FDA Greenlights First Treatment for Niemann-Pick Disease Type C

The Food and Drug Administration (FDA) has approved Miplyffa (arimoclomol; Zevra Therapeutics, Celebration, FL) for use in combination with miglustat for the treatment of neurologic manifestations of Niemann-Pick disease type C (NPC) for adult and pediatric patients aged ≥2 years. Miplyffa is a capsule that is administered orally 3 times daily, and it is the first FDA-approved medication for NPC. In conjunction with the approval, Zevra Therapeutics announced that it has received a rare pediatric disease priority review voucher, enabling the company to receive a priority review for an additional product.

The FDA approval is based on the totality of data from Miplyffa’s New Drug Application, including positive data from a randomized, double-blind, placebo-controlled trial with a population of 50 participants with NPC who were aged 2 to 19 years. Participants were randomly assigned 2:1 to receive either Miplyffa at a weight-assigned dose or placebo 3 times daily. Thirty-nine (78%) participants received miglustat as a background treatment during the 12-month trial, and in these individuals, efficacy of Miplyffa was measured according to restored 4-domain NPC Clinical Severity Scale (R4DNPCCSS).

• The 76% of participants in the treatment group who received Miplyffa in combination with miglustat experienced a 0.2-point decrease in R4DNPCCSS score from baseline through 12 months.
• The 81% of participants in the placebo group who received miglustat alone experienced a 1.9-point decrease in R4DNPCCSS score from baseline through 12 months.

The trial results demonstrate that, compared with placebo, Miplyffa is associated with the halting of disease progression. Additionally, confirmatory evidence, such as data from a 48-month open label extension (OLE) study, suggest that people who receive Miplyffa experience improved disease outcomes compared with a natural history cohort. The most common adverse reactions associated with treatment are upper respiratory tract infection, diarrhea, and decreased weight. Miplyffa’s prescribing information includes precautions for hypersensitivity reactions, embryofetal toxicity, and increased creatinine without affecting glomecular function.

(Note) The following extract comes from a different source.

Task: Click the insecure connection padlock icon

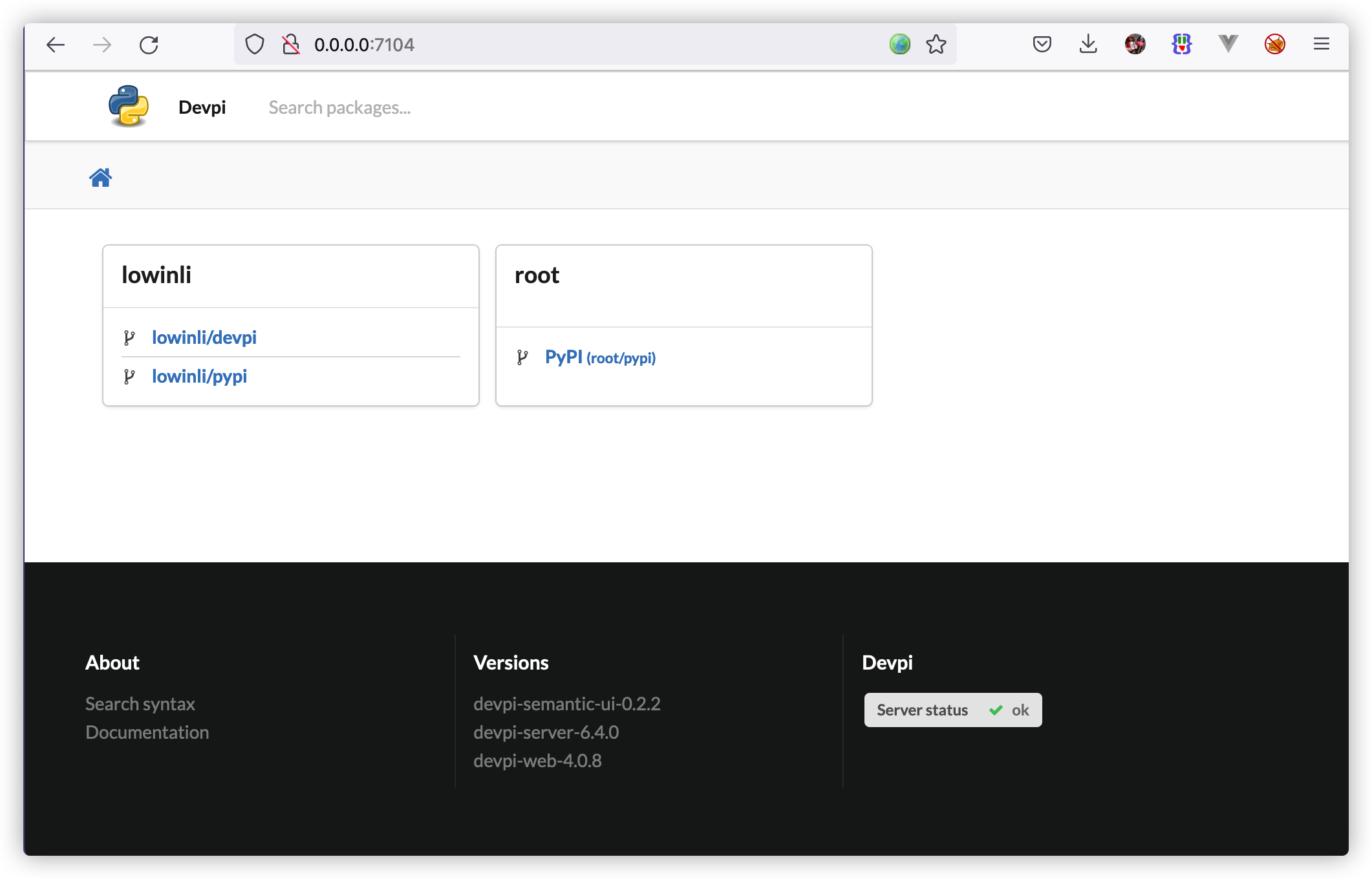Action: tap(290, 45)
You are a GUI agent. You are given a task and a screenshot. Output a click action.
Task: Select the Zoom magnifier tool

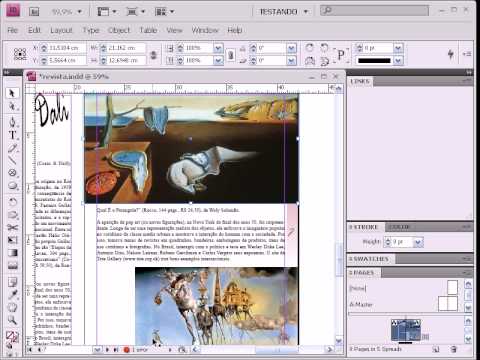coord(12,320)
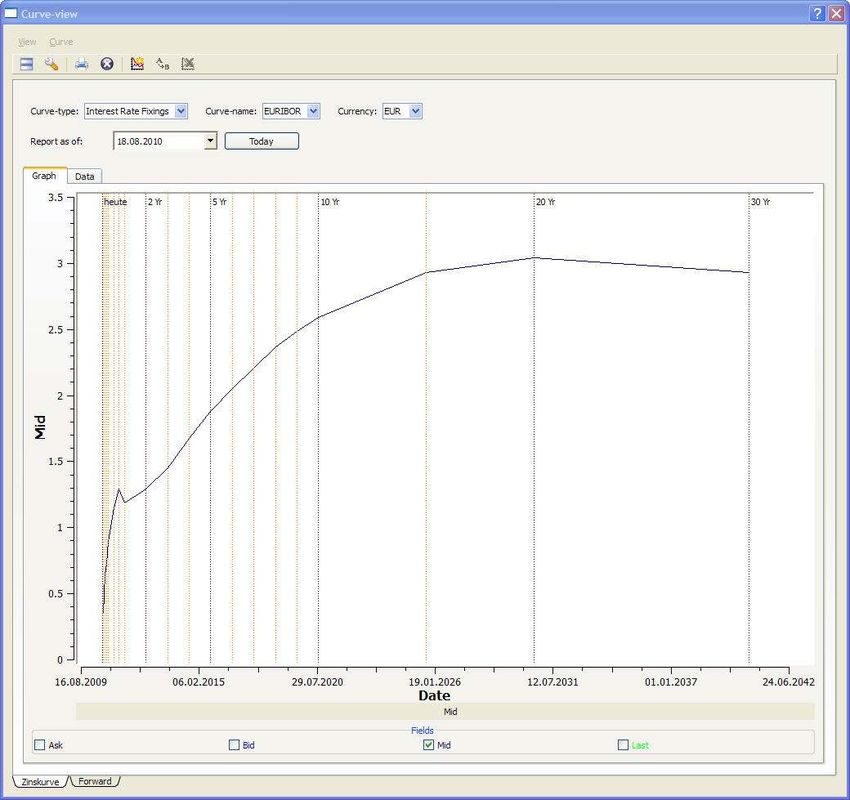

NPC is a rare lysosomal storage disease with a range of clinical manifestations, often presenting in children aged <10 years. The condition is associated with progressive neurologic disease, with symptoms including developmental delays, cognitive decline, tremor, epilepsy, and cerebellar ataxia, among others, with a terminal stage characterized by severe dementia, weakness, and loss of volitional movement. Miplyffa functions by increasing activation of transcription factor EB (TFEB) and transcription factor E3 (TFE3), upregulating the coordinated lysosomal expression and regulation (CLEAR) genes.